Mi suerte había empeorado. Me encontraba en el desierto más árido del mundo frente a una intensa lluvia que siquiera me permitió recorrer el pueblo. A la vuelta del viaje la historia oficial que conté cambiaría, narrando que “tuve la oportunidad única de presenciar una intensa lluvia en el desierto más árido del mundo.”

Al día siguiente me despierto temprano para probar suerte nuevamente. Esta vez intentaría ser levantado hasta minutos antes de que salga el último bus, y de no conseguir alguien que me transporte, ya sin días por perder, pagaría el bus. En el camino dos argentinos que conocí el día anterior se dirigían a la ruta con el mismo objetivo.



Al llegar la ruta se encontraba desierta. Pocos minutos después cuatro camiones se detienen para hacer tiempo hasta recibir la indicación que el paso se encontraba abierto. Rápidamente nos abalanzamos sobre los camioneros pero por llegar segundo, después que ellos, respete que primero consulten los otros dos jóvenes. Uno tras otro los conductores los rechazan, y luego a mi que iba tras ellos como intentando carroñar algo entre sus sobras. Nos indican que por ordenes de sus empresas no podían transportar a nadie. 

En ello un camionero se me acerca, me indica que por algún motivo los otros dos jóvenes no le brindaban confianza y a la vez prefería llevar solo a uno. Aunque me aclara que si lo deseaba me llevaría, pero solo hasta el paso y que no me haría pasar la frontera con él ya que esto implicaba tener que anotarme en su planilla y ser detectado por sus supervisores. Sin pensar las consecuencias, cargo mi mochila y espero a que “El Tigre” reciba la autorización para arrancar.

Una vez en camino, Héctor, o “El Tigre”, apodo con el que se autodenominaba mi conductor, me indica que tuve suerte de cruzarme con él que no respeta las órdenes de sus superiores y ser levantado, ya que los vehículos particulares generalmente son familias que viajan por vacaciones sobrecargados de maletas, o gente que regresa a Argentina repletos de cajas luego de comprar productos electrónicos en Chile que son más baratos.
..............................
_TAREAS_.
1 > ¿Puedes resumir el relato del viaje en dos oraciones?
2 > ¿Podrías escribir cómo sigue el relato del viaje a partir de su última oración?

_SECCIÓN DE DATOS_.
..............................
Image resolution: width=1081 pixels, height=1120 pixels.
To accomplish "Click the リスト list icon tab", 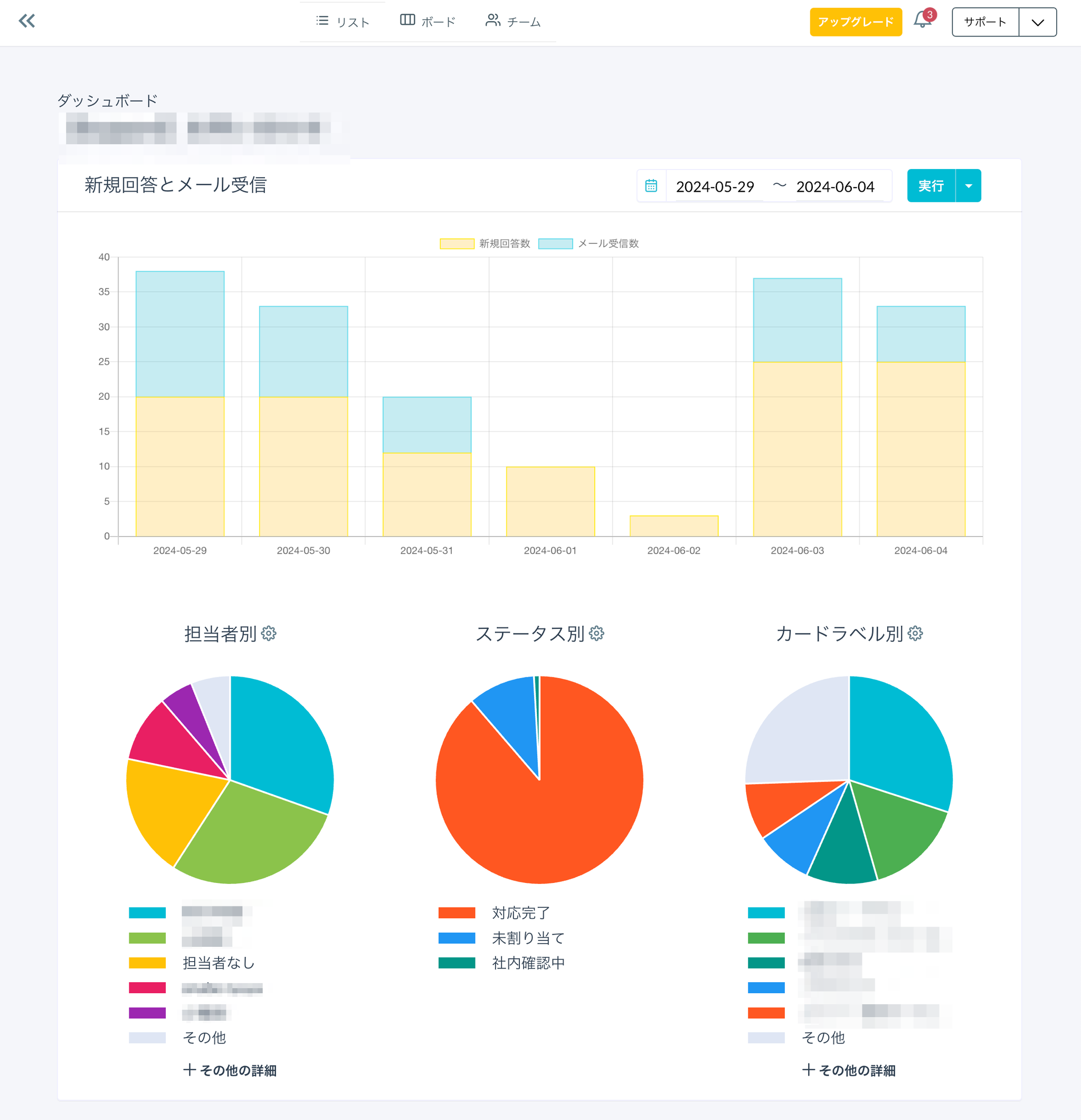I will pos(322,21).
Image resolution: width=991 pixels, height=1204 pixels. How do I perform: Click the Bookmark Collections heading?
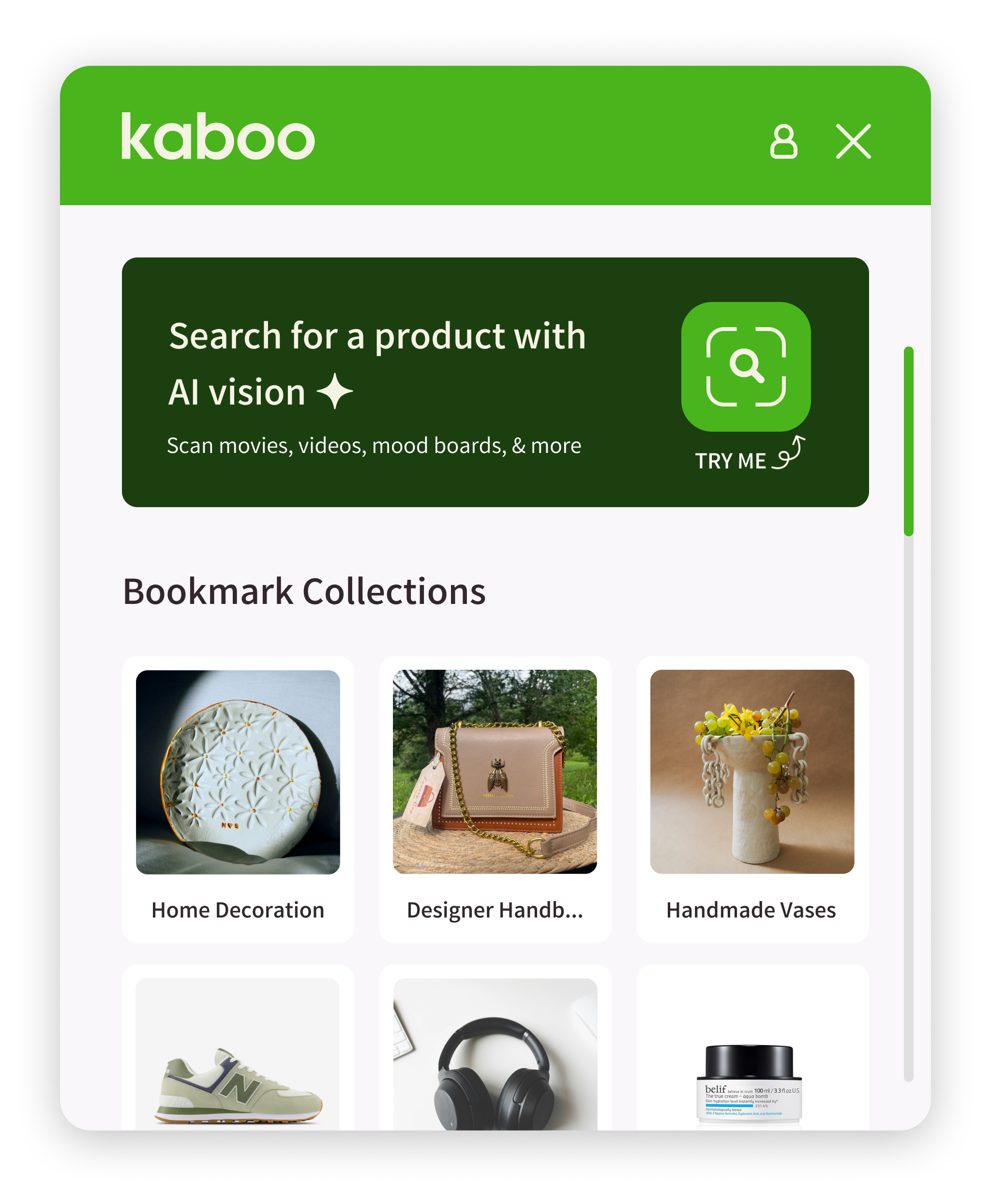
..............................
_RESPUESTAS_.
1 > Después de que una intensa lluvia en el desierto más árido del mundo le impidiera recorrer el pueblo, quien narra vuelve al día siguiente a la ruta a buscar transporte, igual que dos argentinos conocidos el día anterior. Los camioneros se niegan por órdenes de sus empresas, pero Héctor, “El Tigre”, acepta llevar a quien narra solo hasta el paso, sin hacerle cruzar la frontera, y le dice que tuvo suerte porque los vehículos particulares suelen ir repletos de maletas o de cajas.

2 >
En cuanto a los camioneros, hasta poco tiempo antes transportaban a cada viajero que lo requiera. Incluso un brasileño comenzó a ser conocido por sus compañeros de rubro y la gendarmería local por aprovechar la ventaja de dedicarse a transportar autos nuevos, para llenarlos de mochileros, principalmente europeos y estadounidenses, dispuestos a desembolsar altas sumas de dinero a cambio de una experiencia inigualable. 

Semanas antes de mi llegada, este brasileño sufrió un accidente con todos sus “pasajeros”. Desde ese momento las empresas comenzaron a prohibir levantar mochileros, incluso pudiendo ser reprendidos por las fuerzas de seguridad fronterizas si los detectaban con acompañantes.

Luego la conversación gira en torno a presentarnos y contar de nuestras vidas. Héctor es un salteño que se dedica a transportar mercadería por todo el país, pero últimamente solo lo estaban designando solo a cubrir el tramo Salta, Jujuy, Calama, Antofagasta. Mientras hablamos yo observo el paisaje por la ventana. A medida que tomamos altura, elevándonos casi 1800 metros desde los  2407 de San Pedro hasta 4200 de Jama, pasamos de zonas completamente áridas a otras de vegetación más espesa, lugares donde no hay más que arena a ver nieve a ambos lados del camino, de zonas llanas con montañas lejanas a encontrarnos en la cima de esas mismas montañas. Nunca en mi vida había visto una variedad de paisajes tan amplia en tan corta distancia. Mis ojos estaban viendo sin intermediarios aquello que tantas veces leí y estudié sobre la mítica Puna de Atacama.






Finalmente llegamos al puesto fronterizo donde sin saber si siempre fue su intención o no, Héctor decide incluirme como su acompañante y hacer los trámites para cruzar la frontera. Mientras lo espero en la estación de servicio como él indicó, observo alrededor el desolado paisaje, con cerros nevados que no hace falta ser topógrafo para deducir que superan los 5000 metros, y solo rompe su naturaleza pura una “YPF” y pocas casas cercanas. 

Con tiempo de sobra para conversar con cada ser viviente que me rodea, conozco a dos ecuatorianos que se encontraban recorriendo el continente en una llamativa Volkswagen Combi doble cabina con caja trasera, algo que nunca había visto. Cerca de ellos, una pareja formada por una peruana y un argentino se encontraban intentando conseguir un vehículo para cruzar la frontera en sentido inverso al mío luego de ser rechazados en migraciones.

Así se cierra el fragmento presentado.